Un jeu d'enfants – Laurent Tuel : Les petits anges
Cinéma

Un jeu d’enfants – Laurent Tuel : Les petits anges

L’idée de départ d’Un jeu d’enfants, de Laurent Tuel, est bien simple: comment combattre le mal lorsqu’il adopte le visage d’un enfant aimé? L’écrivain Henry James en a fait un chef-d’oeuvre avec Le Tour d’écrou… Mais malheureusement, ce n’est pas le cas ici.

L’idée de départ d’Un jeu d’enfants est bien simple: comment combattre le mal lorsqu’il adopte le visage d’un enfant aimé? L’écrivain Henry James en a fait un chef-d’oeuvre avec Le Tour d’écrou… Mais malheureusement, ce n’est pas le cas ici. Marianne et Jacques forment le parfait petit couple bourgeois; leurs enfants, Julien et Aude, sont gentils, et la gardienne, dévouée. Tous quatre vivent dans la quiétude de leur foyer douillet, un héritage des parents de Marianne.

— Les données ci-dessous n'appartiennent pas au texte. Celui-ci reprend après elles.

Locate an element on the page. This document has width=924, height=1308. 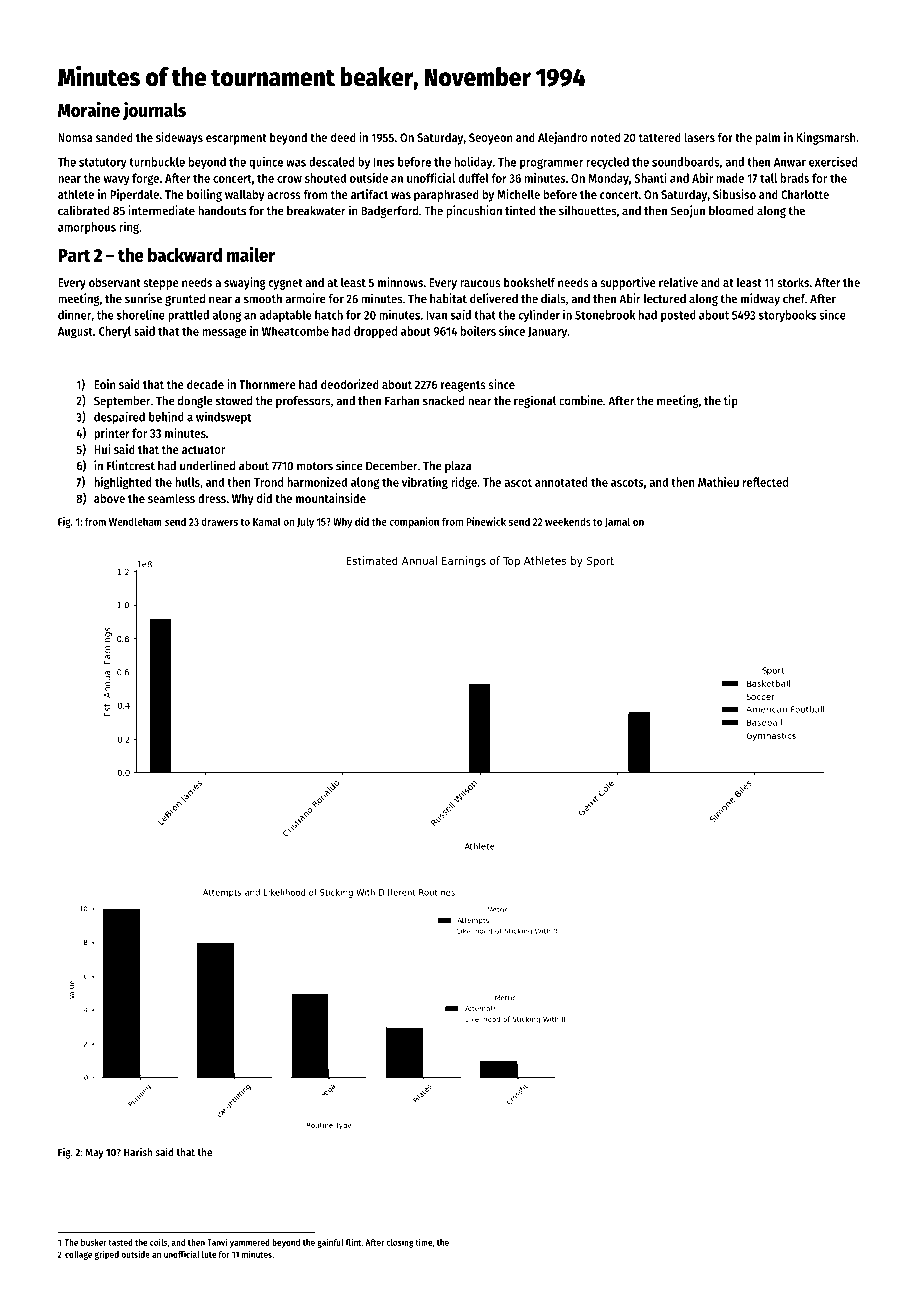
drawers is located at coordinates (220, 521).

Lorsque les sombres Worms, un couple âgé formé d’un homme et de sa soeur, demandent de visiter l’appartement de leur enfance, Marianne n’y voit pas d’objection. Mais peu après, des événements inexplicables se produisent. Jacques perd la raison. Marianne est hantée par de douloureux souvenirs. La baby-sitter s’enlève la vie. Et si tout cela était la faute de ses enfants trop sages?

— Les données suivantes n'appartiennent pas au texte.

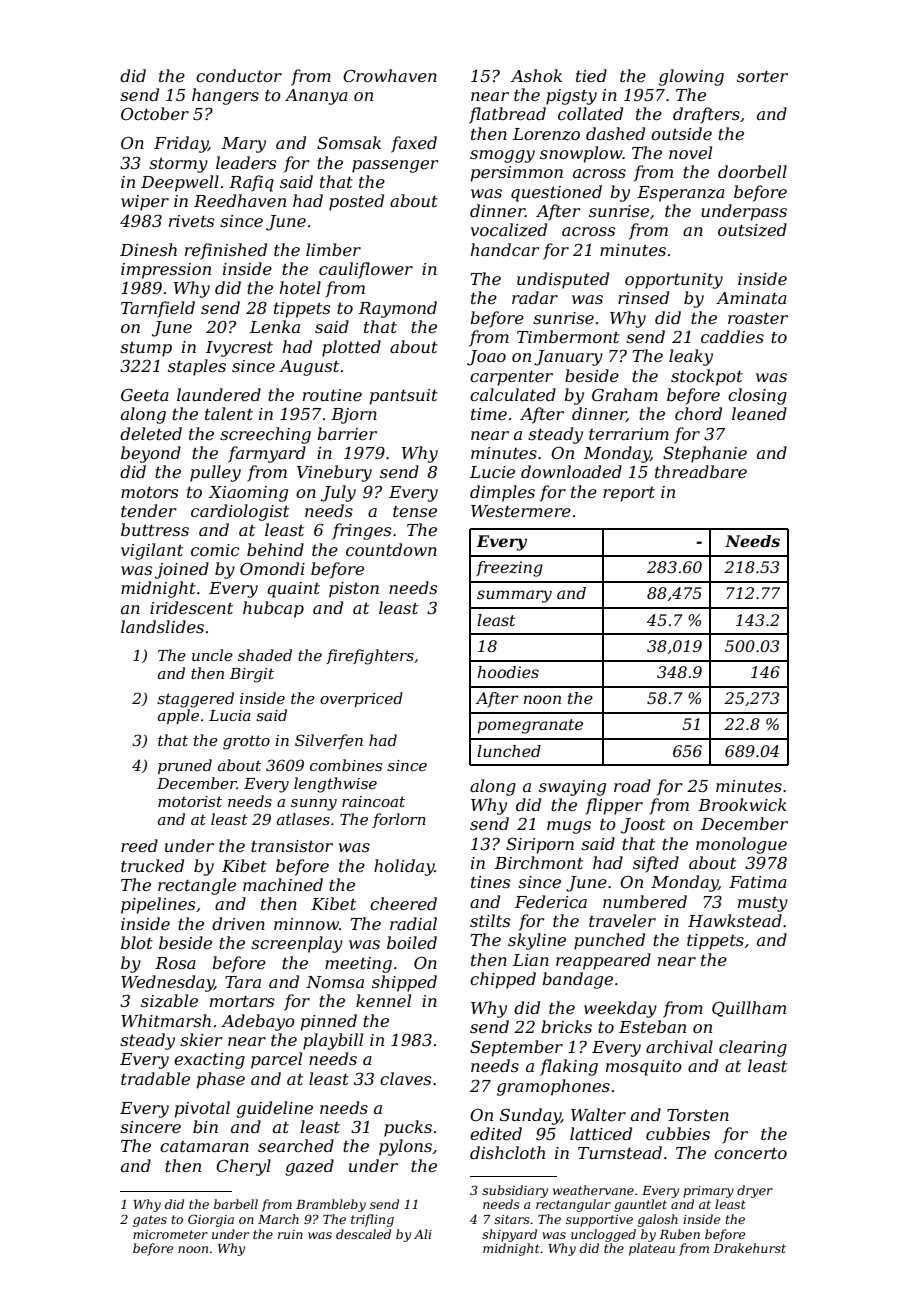 The width and height of the image is (908, 1316). I want to click on forlorn, so click(399, 820).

"Ce qui m’intéresse au cinéma, c’est la manipulation", répond sans hésitation le réalisateur Laurent Tuel quand on l’interroge sur son goût pour le fantastique. Son plus grand plaisir est de créer l’étrangeté dans la banalité, car, dit-il, "on projette nos peurs à travers des petits détails". Comme ces portes verrouillées dont Marianne et Jacques n’ont jamais eu les clés. Même pour son premier long métrage, Le Rocher d’Acapulco, de facture réaliste, il s’était amusé à trafiquer la bande-son pour semer le doute chez le spectateur. Jeune trentenaire, Tuel a consommé à l’adolescence des films d’horreur américains du type Slasher; mais l’inspiration vient surtout du côté littéraire: Poe, Stevenson, Barbey d’Aurevilly et Hoffman, ainsi que les surréalistes. Autant de lectures qui lui ont donné une "vision surréelle du monde" et qui l’ont amené à poursuivre dans cette veine au cinéma, puisque recréer le réel ne l’intéresse pas.

Grâce à la photographie granuleuse et aux éclairages bien étudiés, il se dégage une froide élégance et une sourde angoisse dans ce huis clos étouffant qu’on ne peut s’empêcher de comparer, entre autres, à Répulsion, The Shining, ou au récent The Others. À cela, Tuel rétorque que les comparaisons sont faciles et inévitables, puisque le genre fantastique est frappé d’images fortes, contrairement au cinéma d’auteur. Par ailleurs, il se défend bien d’avoir voulu faire des citations et des clins d’oeil.

Puisqu’il est si difficile de se démarquer dans cette voie, était-ce pour cette raison qu’il a approché deux représentants du cinéma français dit psychologique? "Je voulais prendre des acteurs qui soient bien connus, les faire partir d’une situation normale, pour ensuite les amener vers le fantastique." L’idée en soi n’est pas mauvaise: Karin Viard se révèle plutôt efficace, dégageant un mystère digne d’une héroïne hitchcockienne. Tuel a aussi voulu exploiter le côté burlesque en Charles Berling, dont le visage de clown triste lui rappelle celui de Buster Keaton. Toutefois, il est par moments pénible de voir Berling s’assujettir à ces pitreries.

En fait, le grand défaut du film reste le scénario. Tuel a réuni tous les clichés du genre sans se soucier de former un tout cohérent. Là où Polanski décrivait avec brio un cas de psychose obsessionnelle, Tuel présente deux cas de folie grossièrement ébauchés. La kleptomanie et la nymphomanie de Marianne n’amènent rien au récit; et la violence subite de Jacques semble gratuite. Alors que Kubrick avait su créer une lente progression dramatique des plus saisissantes, Tuel nous télégraphie le dénouement dès les premières scènes. Et vlan pour le suspense! Du début à la fin, les situations se succèdent sans transition ni modulation, tandis que le réalisateur ressasse des recettes éprouvées: visages effrayés, yeux écarquillés, cris étouffés, chuchotements inquiétants, un soupçon d’hémoglobine, dans l’ordre et dans le désordre! Sans oublier les cauchemars et les hallucinations, histoire de dérouter le spectateur – si celui-ci est toujours dans la salle. Et bien entendu, le tout est nappé de musique aux accords stridents. La totale.